On voit bien comment les trois glissements que je viens d’évoquer de manière brève vont laisser la foi comme sans appuis. Bien sûr, le discours chrétien a encore sa valeur en soi, sa cohérence en soi, mais il semble peu à peu ne plus rejoindre le monde dans lequel vivent les chrétiens. Un décalage s’est produit qui semble faire en sorte que des données de la foi ne soient presque plus croyables : que Dieu soit créateur, que Jésus soit ressuscité, que l’Esprit habite en nos cœurs semblent des formules à peine croyables dans un monde où le langage scientifique semble le seul crédible, où la psychanalyse jette le doute sur ce qui se vit dans notre intériorité…

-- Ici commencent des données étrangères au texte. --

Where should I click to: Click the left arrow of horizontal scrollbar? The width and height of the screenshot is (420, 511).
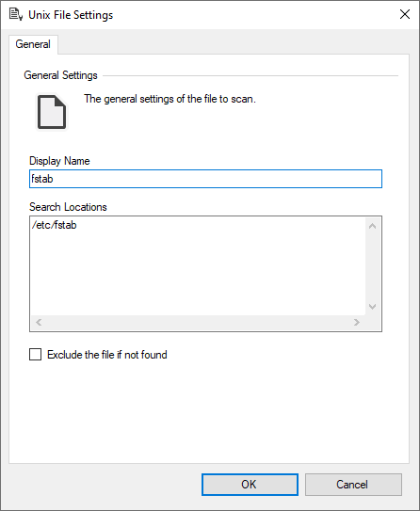click(39, 322)
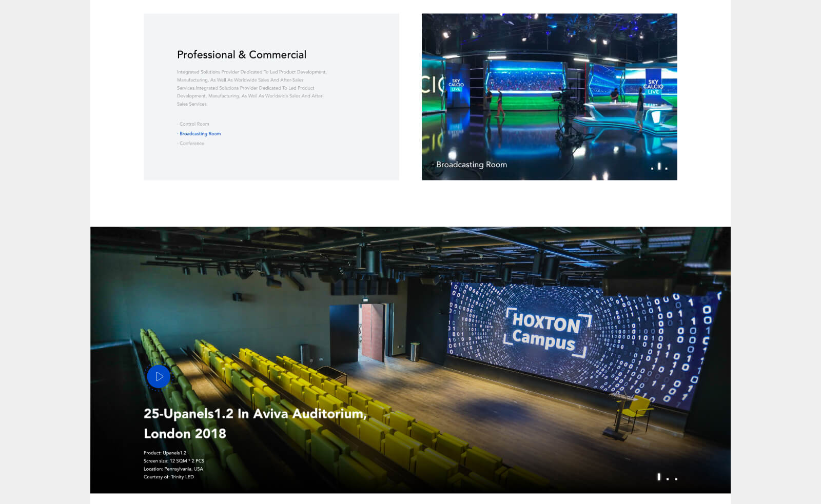Click the Courtesy of: Trinity LED credit
The image size is (821, 504).
pos(169,477)
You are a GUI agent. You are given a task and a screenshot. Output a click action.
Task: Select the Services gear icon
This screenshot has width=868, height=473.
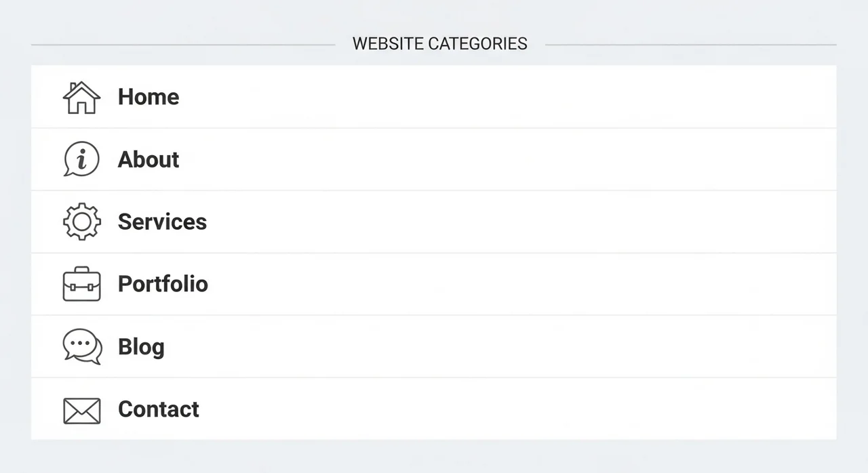tap(81, 222)
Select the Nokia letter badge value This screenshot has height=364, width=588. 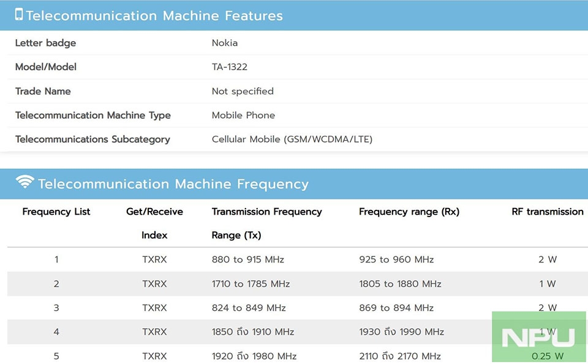(224, 43)
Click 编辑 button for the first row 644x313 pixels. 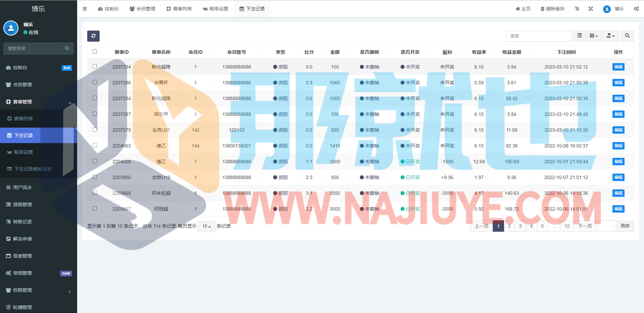click(618, 67)
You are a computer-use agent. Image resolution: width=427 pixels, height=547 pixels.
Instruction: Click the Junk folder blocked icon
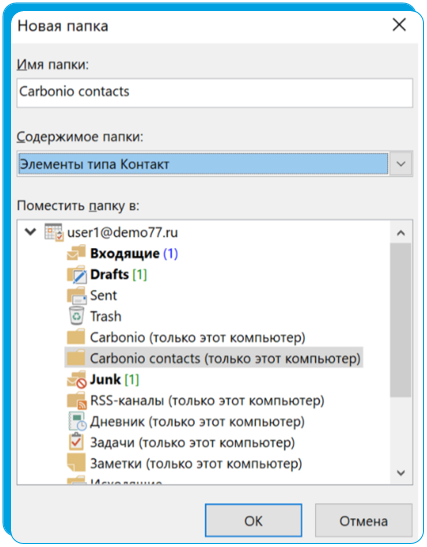coord(76,380)
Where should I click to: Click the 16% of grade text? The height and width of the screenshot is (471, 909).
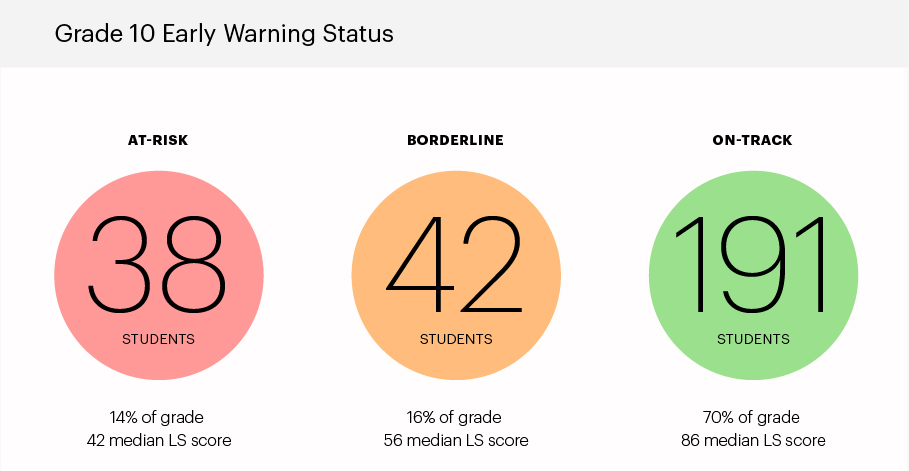454,417
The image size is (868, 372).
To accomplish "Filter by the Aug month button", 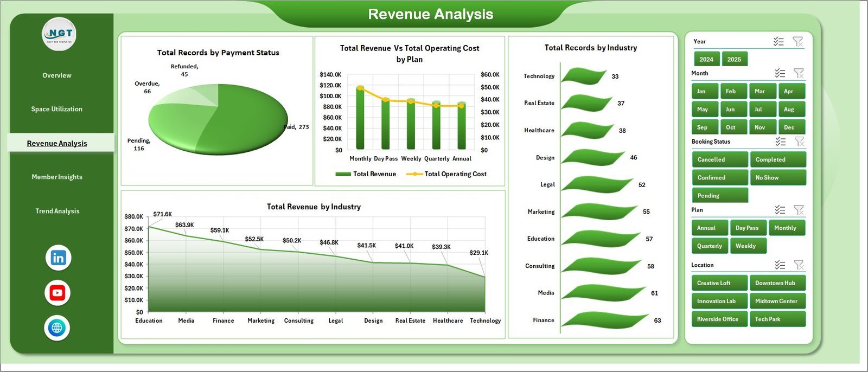I will point(791,109).
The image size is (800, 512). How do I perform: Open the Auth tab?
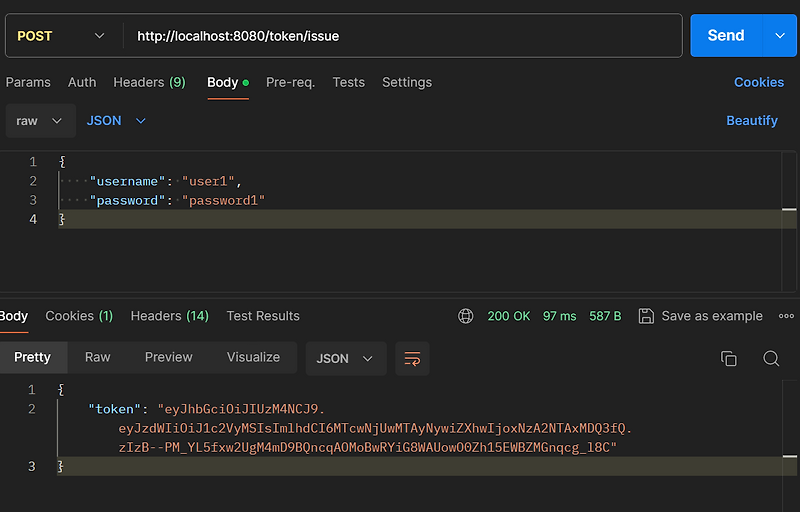click(x=82, y=82)
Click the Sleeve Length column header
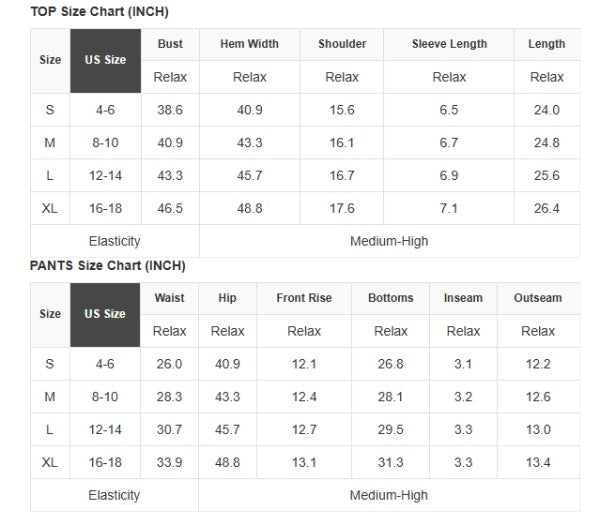Image resolution: width=600 pixels, height=525 pixels. click(449, 44)
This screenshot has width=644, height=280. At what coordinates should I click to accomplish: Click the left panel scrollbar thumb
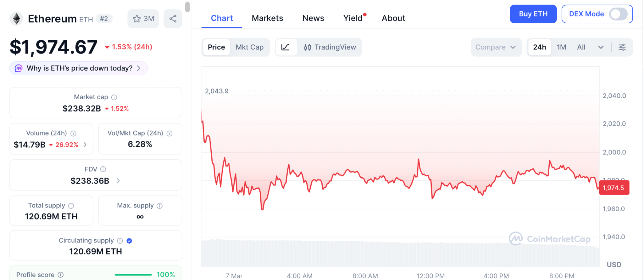pyautogui.click(x=187, y=7)
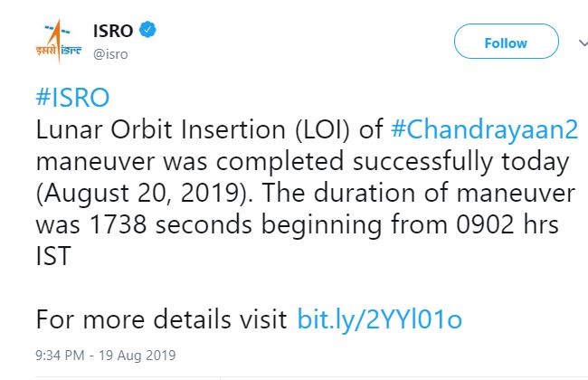Expand the tweet options chevron
Image resolution: width=588 pixels, height=380 pixels.
(x=583, y=43)
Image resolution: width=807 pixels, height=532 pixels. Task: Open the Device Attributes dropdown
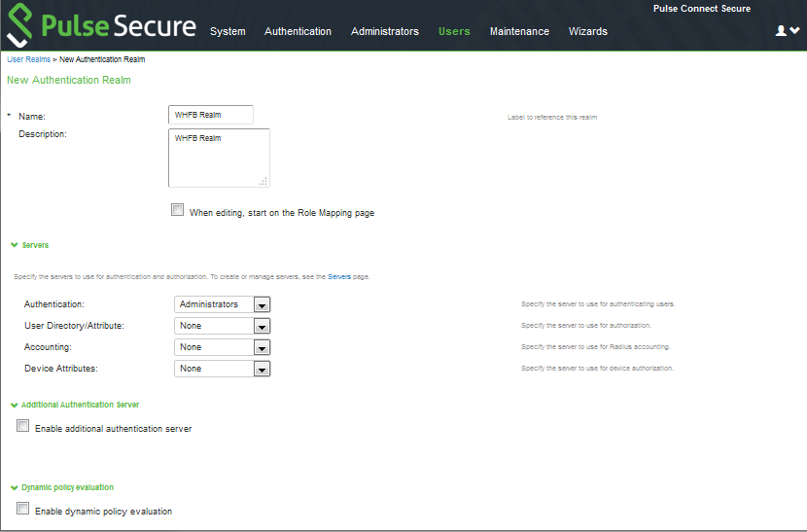[222, 369]
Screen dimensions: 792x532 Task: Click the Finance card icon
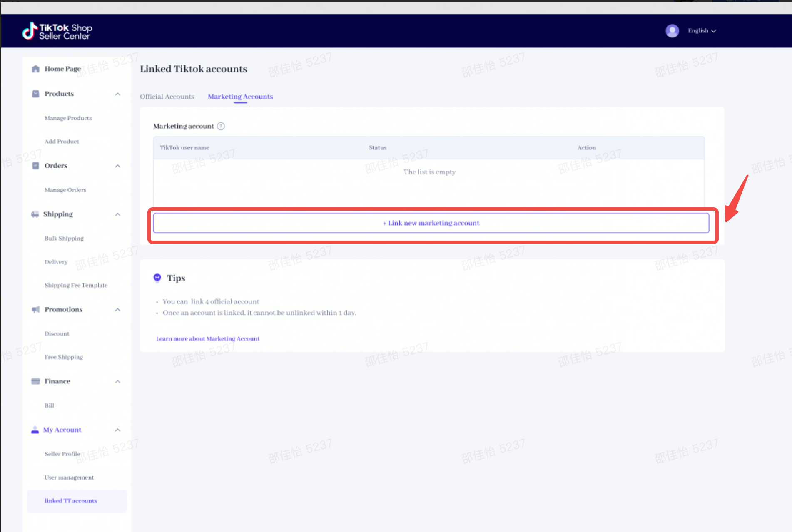point(36,381)
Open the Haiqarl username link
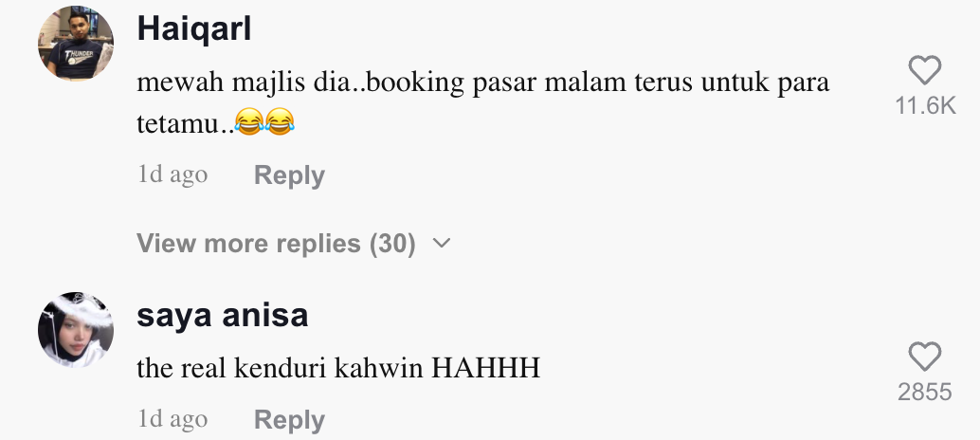This screenshot has height=440, width=980. click(x=193, y=28)
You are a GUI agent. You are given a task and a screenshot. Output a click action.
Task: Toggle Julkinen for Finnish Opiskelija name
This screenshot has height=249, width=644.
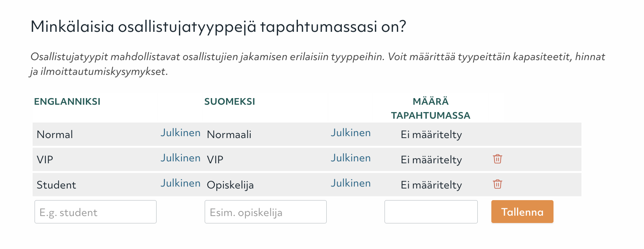351,183
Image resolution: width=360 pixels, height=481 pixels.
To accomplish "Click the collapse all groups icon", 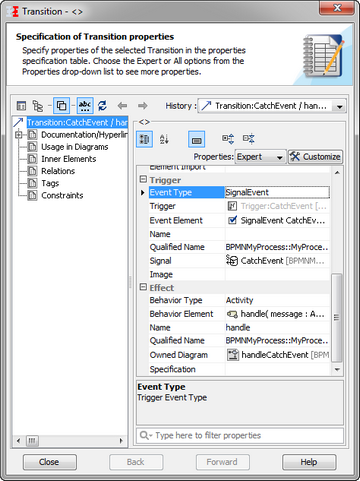I will click(x=249, y=139).
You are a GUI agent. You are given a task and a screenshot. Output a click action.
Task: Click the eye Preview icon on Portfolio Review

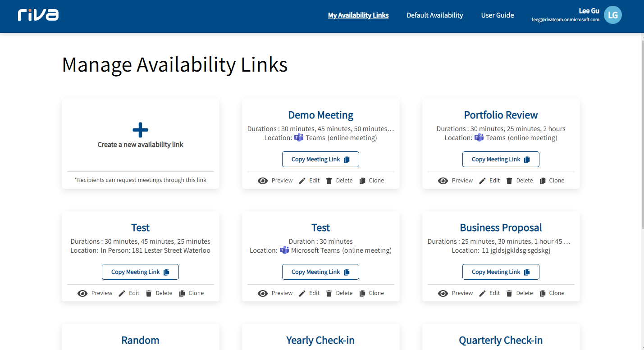[443, 181]
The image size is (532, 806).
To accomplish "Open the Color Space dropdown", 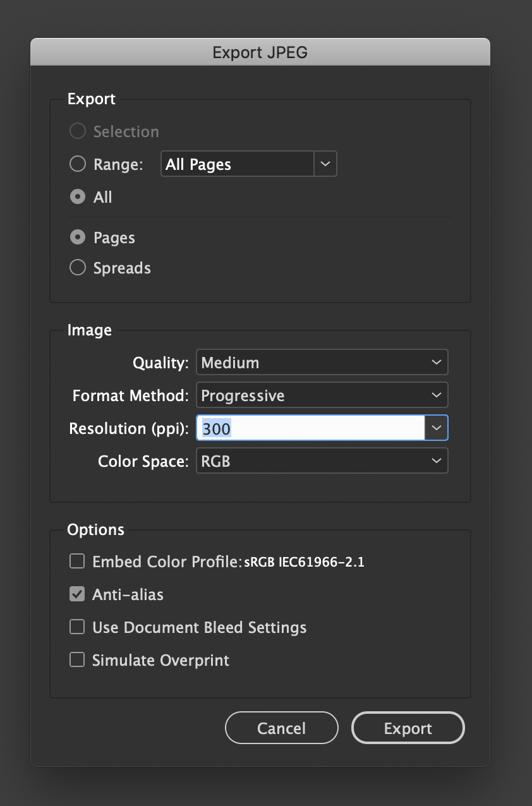I will (x=322, y=460).
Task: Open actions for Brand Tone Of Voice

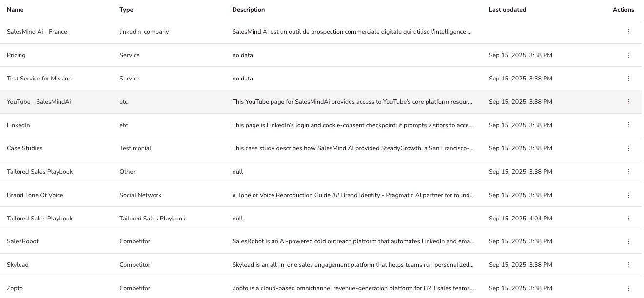Action: click(x=628, y=195)
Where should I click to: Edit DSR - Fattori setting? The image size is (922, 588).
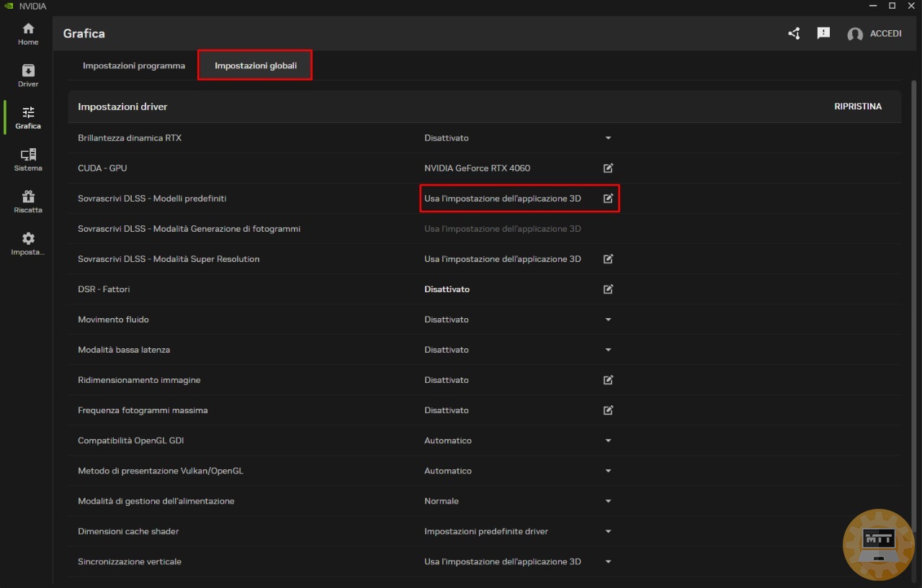pyautogui.click(x=608, y=289)
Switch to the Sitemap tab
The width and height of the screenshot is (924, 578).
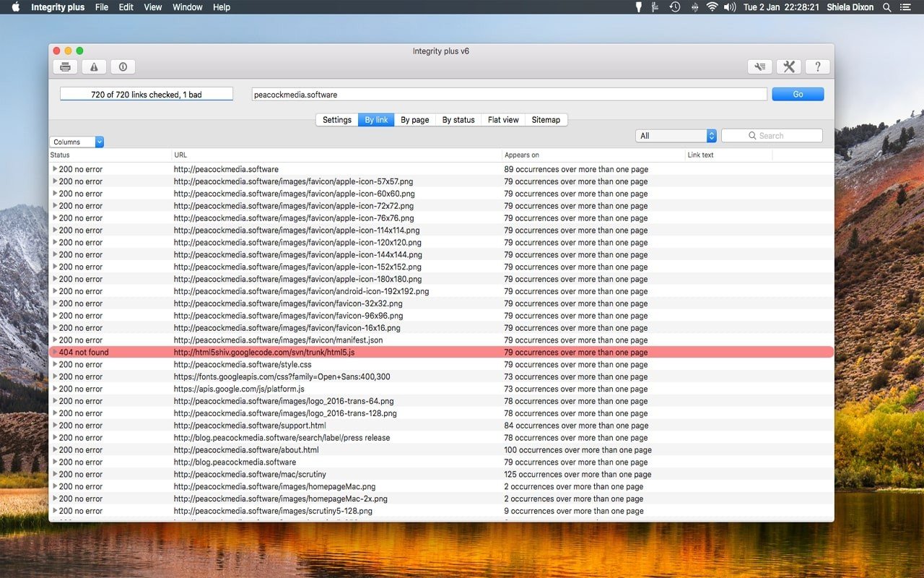[x=546, y=120]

La tentation pourrait alors sembler se trouver dans un discours radicalement en opposition avec le monde, voire s’appuyer sur l’absurdité de la foi. En plein II° siècle, Tertullien, avocat devenu chrétien, pouvait dire de la foi qu’elle était vraie justement parce qu’elle était incroyable ; plus c’est absurde, plus c’est vrai en quelque sorte. Or ce n’est pas le chemin que va suivre notre Eglise qui, constamment à travers les siècles, va défendre la dimension cohérente de la foi.

2 - L’Eglise et la conviction de devoir rendre raison de l’espérance.

Dès la mort et la Résurrection, dès la première annonce de la foi par la jeune communauté chrétienne, le souci de la cohérence de la foi, de sa crédibilité, va se poser.